*SOURCE:*
= = = = = = =

C'est pour moi une grande expérience de pouvoir jouer avec elle, car c'est une grande chanteuse, qui surf habilement sur la variété, le jazz, ainsi que de la musique latine.

C'est un régale de l'accompagner.


3) Qu'est ce que Maurane attend d'un batteur en règle générale ?

Maurane est très professionnelle, d’une justesse irréprochable, c'est une chanteuse qui groove et qui ressent très vite si ça le fait ou pas.

Par conséquent, elle attend d'un batteur qu'il puisse faire corps avec la dynamique du texte et que tout soit cohérent.


4) Quel type de travail as-tu fait en amont, avant de jouer avec Maurane ?
Comment se sont passées les répétitions, et combien de temps vous a t'il fallu pour pouvoir partir en tournée ?

Avant de répéter ensemble, nous avons fait individuellement un travail d’écoute.

Nous avons travaillé sur une liste d’une vingtaine de titres que Maurane désirait interpréter.

Un tiers était extrait de son dernier album et le reste était un mélange de chansons plus anciennes issues de son répertoire.

Nous avons le plaisir et la liberté de faire part de nos idées, il faut aussi s’attendre à ce qu’elles ne soient pas forcément retenues à l’arrivée car au final c’est Maurane qui prend les décisions.
Et c’est tout à fait normal.
Mais je trouve cette façon de travailler très agréable, car chacun peut apporter sa pierre à l'édifice.


Après trois semaines de répétitions intensives, nous avons fait les premiers concerts de la sortie de son album « Fais moi une fleur » à Bruxelles et Paris.

5) Comment ce déroule le travaille avec Louis Winsberg ?


Je travaille avec Louis depuis longtemps et je sais qu'il aime bien donner des directives, mais il est très souple et apprécie qu'il y ait un travail collectif lors duquel nous pouvons faire part de nos idées.

= = = = = = =

*TRAVAIL À FAIRE:* Reproduisez mot pour mot l'entretien sur Maurane, depuis « Nous avons travaillé » jusqu'à « Bruxelles et Paris. » inclus.

*INFORMATIONS AFFICHÉES:*
= = = = = = =

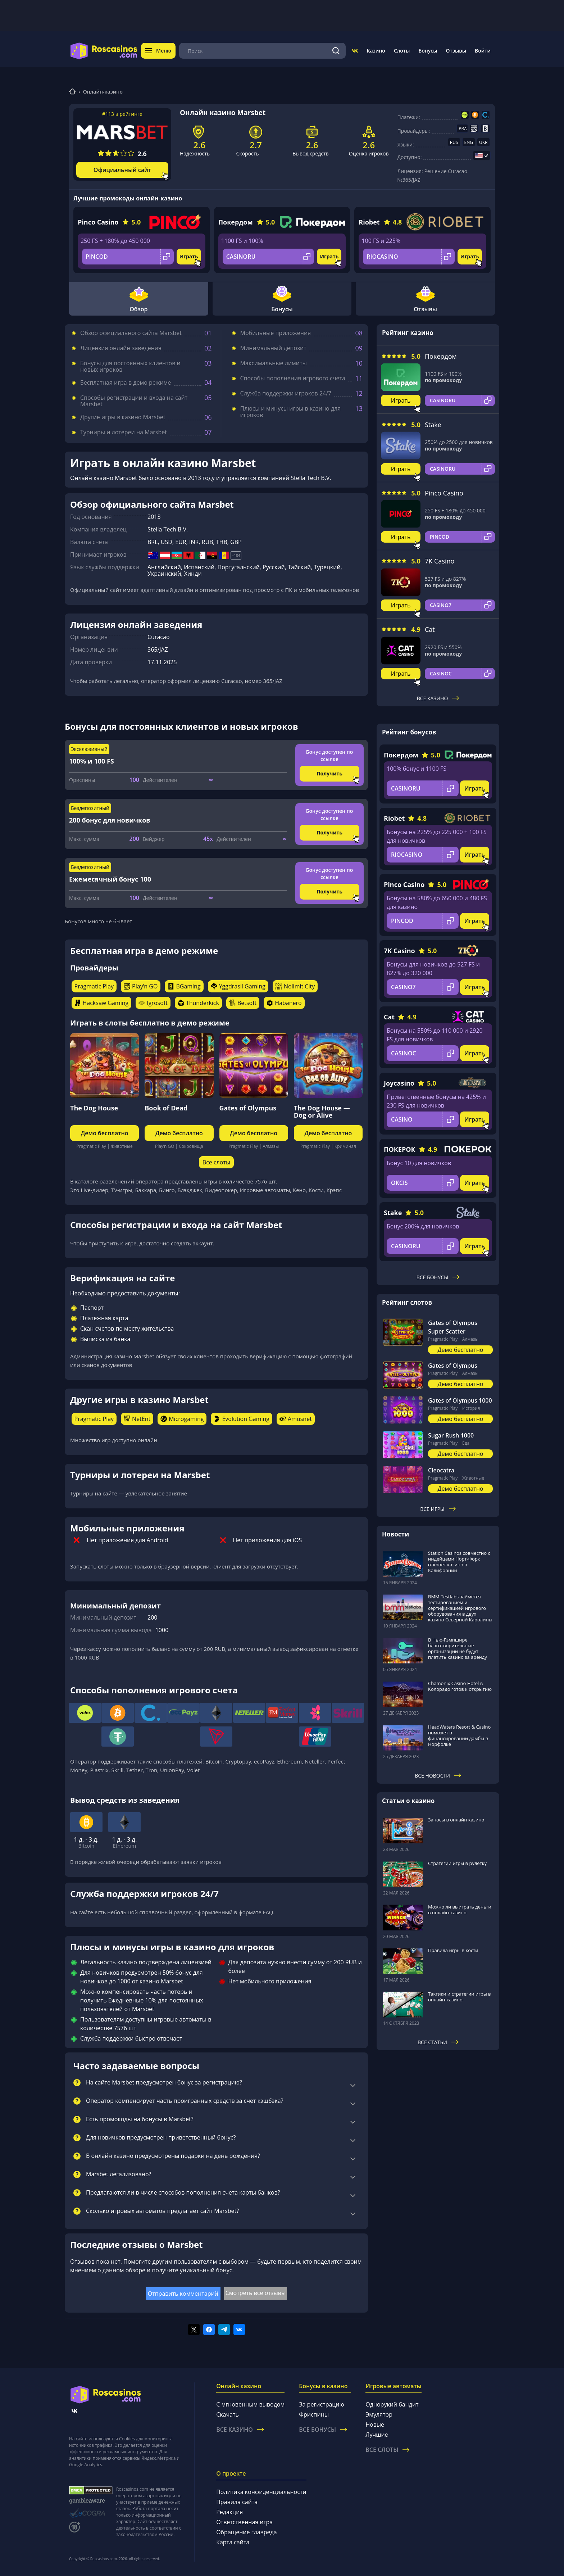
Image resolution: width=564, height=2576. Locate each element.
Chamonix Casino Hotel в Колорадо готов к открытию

= = = = = = =

*RÉPONSE:*
Nous avons travaillé sur une liste d’une vingtaine de titres que Maurane désirait interpréter.

Un tiers était extrait de son dernier album et le reste était un mélange de chansons plus anciennes issues de son répertoire.

Nous avons le plaisir et la liberté de faire part de nos idées, il faut aussi s’attendre à ce qu’elles ne soient pas forcément retenues à l’arrivée car au final c’est Maurane qui prend les décisions.
Et c’est tout à fait normal.
Mais je trouve cette façon de travailler très agréable, car chacun peut apporter sa pierre à l'édifice.


Après trois semaines de répétitions intensives, nous avons fait les premiers concerts de la sortie de son album « Fais moi une fleur » à Bruxelles et Paris.